The Amish are famous for what they don’t do. That includes driving cars, using electricity and having phones in their homes. But it turns out that the Amish understand as much as or more than their English (i.e., non-Amish) neighbors do about getting businesses off the ground. A new study in the Global Business and Economics Review says the failure rate of Amish businesses is less than 10% in the first five years, compared with 50% of small businesses in the U.S. over the same time period.
How can a people whose preferred mode of transportation is a horse and buggy do so well in the modern marketplace? That question intrigued Erik Wesner, a former sales manager. His exploration of the Amish approach to business can be found in his fascinating book Success Made Simple: An Inside Look at Why Amish Businesses Thrive (Jossey-Bass).

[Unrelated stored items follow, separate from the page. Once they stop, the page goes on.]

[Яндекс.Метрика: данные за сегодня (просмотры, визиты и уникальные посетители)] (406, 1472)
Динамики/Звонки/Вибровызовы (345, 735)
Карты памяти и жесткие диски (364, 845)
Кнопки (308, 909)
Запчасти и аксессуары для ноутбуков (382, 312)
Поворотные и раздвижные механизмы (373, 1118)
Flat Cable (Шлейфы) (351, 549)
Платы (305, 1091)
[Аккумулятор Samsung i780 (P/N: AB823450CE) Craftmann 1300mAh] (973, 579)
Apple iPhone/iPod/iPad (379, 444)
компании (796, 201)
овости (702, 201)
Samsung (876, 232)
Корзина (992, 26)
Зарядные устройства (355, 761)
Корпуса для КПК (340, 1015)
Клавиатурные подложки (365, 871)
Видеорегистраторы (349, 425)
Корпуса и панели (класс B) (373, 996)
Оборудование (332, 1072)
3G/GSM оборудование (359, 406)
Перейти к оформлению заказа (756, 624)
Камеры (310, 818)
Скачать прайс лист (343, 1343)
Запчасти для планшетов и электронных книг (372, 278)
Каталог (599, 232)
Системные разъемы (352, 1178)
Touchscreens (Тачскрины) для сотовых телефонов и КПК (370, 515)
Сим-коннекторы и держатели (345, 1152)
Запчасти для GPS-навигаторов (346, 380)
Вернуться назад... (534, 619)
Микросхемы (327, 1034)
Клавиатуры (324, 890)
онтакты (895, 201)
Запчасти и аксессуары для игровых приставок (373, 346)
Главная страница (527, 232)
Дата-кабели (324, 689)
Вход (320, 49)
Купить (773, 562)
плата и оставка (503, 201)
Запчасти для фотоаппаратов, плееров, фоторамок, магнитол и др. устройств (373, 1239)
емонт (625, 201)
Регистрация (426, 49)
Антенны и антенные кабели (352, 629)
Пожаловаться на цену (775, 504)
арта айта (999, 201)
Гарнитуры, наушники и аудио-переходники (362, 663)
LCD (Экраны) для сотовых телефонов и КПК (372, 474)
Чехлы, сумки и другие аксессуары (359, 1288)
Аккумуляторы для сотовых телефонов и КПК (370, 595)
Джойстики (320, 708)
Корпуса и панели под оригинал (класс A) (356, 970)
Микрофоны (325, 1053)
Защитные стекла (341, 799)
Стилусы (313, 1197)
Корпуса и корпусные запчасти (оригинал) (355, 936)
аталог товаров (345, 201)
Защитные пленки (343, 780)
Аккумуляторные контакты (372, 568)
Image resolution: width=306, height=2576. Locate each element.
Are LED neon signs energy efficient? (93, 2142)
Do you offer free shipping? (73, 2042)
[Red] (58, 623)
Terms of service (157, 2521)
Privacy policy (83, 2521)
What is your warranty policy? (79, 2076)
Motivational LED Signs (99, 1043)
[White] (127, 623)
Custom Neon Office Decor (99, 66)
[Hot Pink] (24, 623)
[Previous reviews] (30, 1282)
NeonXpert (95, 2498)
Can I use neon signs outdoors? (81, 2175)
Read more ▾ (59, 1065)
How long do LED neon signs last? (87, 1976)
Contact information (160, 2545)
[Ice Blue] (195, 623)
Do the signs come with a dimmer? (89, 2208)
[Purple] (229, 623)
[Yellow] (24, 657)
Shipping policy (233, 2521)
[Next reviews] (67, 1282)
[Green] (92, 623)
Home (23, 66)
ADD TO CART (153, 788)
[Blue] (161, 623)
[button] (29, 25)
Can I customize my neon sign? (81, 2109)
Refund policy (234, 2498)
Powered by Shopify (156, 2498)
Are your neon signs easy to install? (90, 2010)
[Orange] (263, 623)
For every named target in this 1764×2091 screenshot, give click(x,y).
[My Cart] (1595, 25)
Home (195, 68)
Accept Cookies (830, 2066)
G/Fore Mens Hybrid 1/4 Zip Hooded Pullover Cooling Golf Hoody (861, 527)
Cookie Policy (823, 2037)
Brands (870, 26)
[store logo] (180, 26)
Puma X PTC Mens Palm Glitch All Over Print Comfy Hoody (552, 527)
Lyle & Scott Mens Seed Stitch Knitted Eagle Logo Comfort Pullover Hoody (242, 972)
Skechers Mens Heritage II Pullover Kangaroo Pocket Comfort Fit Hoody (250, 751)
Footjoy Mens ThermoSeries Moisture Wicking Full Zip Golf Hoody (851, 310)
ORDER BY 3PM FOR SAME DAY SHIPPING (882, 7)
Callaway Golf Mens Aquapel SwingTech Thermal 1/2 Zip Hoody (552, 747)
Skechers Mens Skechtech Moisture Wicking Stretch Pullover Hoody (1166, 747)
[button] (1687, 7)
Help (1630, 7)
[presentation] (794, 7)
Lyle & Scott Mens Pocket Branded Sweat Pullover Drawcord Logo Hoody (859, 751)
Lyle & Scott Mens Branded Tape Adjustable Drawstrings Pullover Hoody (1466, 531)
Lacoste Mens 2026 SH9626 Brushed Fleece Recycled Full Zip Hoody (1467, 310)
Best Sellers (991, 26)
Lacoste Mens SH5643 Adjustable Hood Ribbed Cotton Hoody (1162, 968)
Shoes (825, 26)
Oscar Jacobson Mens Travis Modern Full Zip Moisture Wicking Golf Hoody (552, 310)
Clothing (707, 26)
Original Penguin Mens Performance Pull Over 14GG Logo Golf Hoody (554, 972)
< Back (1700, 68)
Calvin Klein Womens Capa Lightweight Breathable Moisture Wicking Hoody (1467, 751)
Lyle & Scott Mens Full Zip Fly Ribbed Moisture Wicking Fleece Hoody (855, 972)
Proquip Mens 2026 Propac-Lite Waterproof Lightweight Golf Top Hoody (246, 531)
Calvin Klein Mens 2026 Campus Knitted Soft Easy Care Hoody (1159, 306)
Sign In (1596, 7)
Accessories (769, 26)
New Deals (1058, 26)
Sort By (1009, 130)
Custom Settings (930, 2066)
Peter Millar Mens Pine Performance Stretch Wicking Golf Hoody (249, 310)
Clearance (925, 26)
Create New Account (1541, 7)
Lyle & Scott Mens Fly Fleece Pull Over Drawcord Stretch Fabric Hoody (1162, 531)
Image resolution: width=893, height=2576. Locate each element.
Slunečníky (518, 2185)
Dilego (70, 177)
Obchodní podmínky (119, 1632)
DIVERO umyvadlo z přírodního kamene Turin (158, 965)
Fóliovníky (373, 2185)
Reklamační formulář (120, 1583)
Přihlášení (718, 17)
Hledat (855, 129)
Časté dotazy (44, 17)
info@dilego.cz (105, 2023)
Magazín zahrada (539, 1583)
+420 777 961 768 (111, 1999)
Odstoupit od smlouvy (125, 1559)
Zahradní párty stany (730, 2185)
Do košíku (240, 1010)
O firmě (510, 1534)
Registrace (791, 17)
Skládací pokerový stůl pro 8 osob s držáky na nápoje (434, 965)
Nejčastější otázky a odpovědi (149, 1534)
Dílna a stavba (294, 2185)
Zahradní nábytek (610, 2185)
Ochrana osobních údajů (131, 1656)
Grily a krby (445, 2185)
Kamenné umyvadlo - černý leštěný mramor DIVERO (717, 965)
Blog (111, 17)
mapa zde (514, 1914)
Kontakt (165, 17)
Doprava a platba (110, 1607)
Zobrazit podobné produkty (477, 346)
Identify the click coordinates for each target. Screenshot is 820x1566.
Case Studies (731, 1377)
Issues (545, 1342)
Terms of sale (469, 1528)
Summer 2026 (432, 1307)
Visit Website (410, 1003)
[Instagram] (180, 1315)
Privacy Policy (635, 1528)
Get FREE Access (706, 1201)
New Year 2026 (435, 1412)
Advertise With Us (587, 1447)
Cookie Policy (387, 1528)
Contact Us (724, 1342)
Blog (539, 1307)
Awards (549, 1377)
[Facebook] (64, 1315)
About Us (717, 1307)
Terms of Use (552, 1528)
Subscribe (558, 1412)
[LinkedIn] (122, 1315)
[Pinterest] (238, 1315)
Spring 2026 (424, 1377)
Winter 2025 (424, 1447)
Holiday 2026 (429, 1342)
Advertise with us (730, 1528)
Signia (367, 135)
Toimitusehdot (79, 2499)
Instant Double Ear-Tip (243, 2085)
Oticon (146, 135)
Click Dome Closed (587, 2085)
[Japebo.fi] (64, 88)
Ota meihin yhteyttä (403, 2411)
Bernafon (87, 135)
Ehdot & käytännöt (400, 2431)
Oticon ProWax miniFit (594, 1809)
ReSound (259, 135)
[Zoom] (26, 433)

Despite the group’s insular nature, Wesner was able to live and work among its members for three years. “We’re not going to become Amish,” he says, “but I think some of the cultural values that the Amish display consistently are things that non-Amish people can adopt and incorporate.”
Some of those values will seem foreign to harried urban workers. The Amish are known for their plain lifestyle, marked by simplicity. That carries over to an employer’s relationship with his employees. A typical example, says Wesner, is an owner occasionally working alongside his employees: “One thing I heard consistently was ‘I’d never ask an employee to do something that I wouldn’t be willing to do myself.’ It’s like a mantra. They will exhibit that by jumping in sometimes and doing the dirty work.” Though it’s below the boss’s pay grade, he says, “that helps align their interests with yours. It makes an impact.” A builder Wesner interviewed occasionally takes his 18 employees out for breakfast, on the clock. The result? In the high-turnover construction industry, his employees have stayed with him an average of nine years each. So do the customers, because Amish businesses value relationships over onetime deals.
The Amish also deliver detailed craftsmanship born of another era. Jonas Stoltzfus Jr., 42, and his brother David manufacture luxury leather goods for Ralph Lauren in a converted barn in East Earl, Pa. The incongruity isn’t lost on Stoltzfus. But having been a dairy farmer, he’d rather work higher up the value chain. “We’re trying to make a living,” he says.
A rigorous work ethic is another norm. Daniel Fisher, 36, painstakingly manufactures wire hairpins at his home workshop in the village of Bird-in-Hand, Pa. The hairpins are intended for Amish and Mennonite women, who keep their hair swept up. The work is “extremely tedious,” he admits, but adds, “I enjoy being with my wife and kids so we can work together.” Large Amish families provide a ready source of labor as well as a financial incentive.
The Amish have also learned to work outside their enclave–outside their comfort zone, in B-school parlance. That takes the kind of flexibility displayed by Moses Smucker, 59, the owner of two businesses in Reading Terminal Market in Philadelphia. Smucker, a big man with a bushy beard and a straw hat, starts his day a 55-mile (about 90 km) van ride away in Lancaster County, waking at 4 a.m. to feed the horses. “I come down here, and I adapt to this,” he says. “I go home, and I adapt to that.” Doling out packages of liverwurst, headcheese and beef jerky, Smucker is a born salesman. “This place doesn’t know what hit ’em,” he says. “I yodel, I whistle, I sing.”
America is unlikely to see an Amish CEO of a Fortune 500 company. The Amish leave school after eighth grade and eschew the Internet. The pacifistic Amish also don’t believe in lawsuits. Yet, says Wesner, their success proves that “you don’t need an M.B.A. to run an effective business.” There’s life in commerce for those more dedicated to the Golden Rule than the golden calf.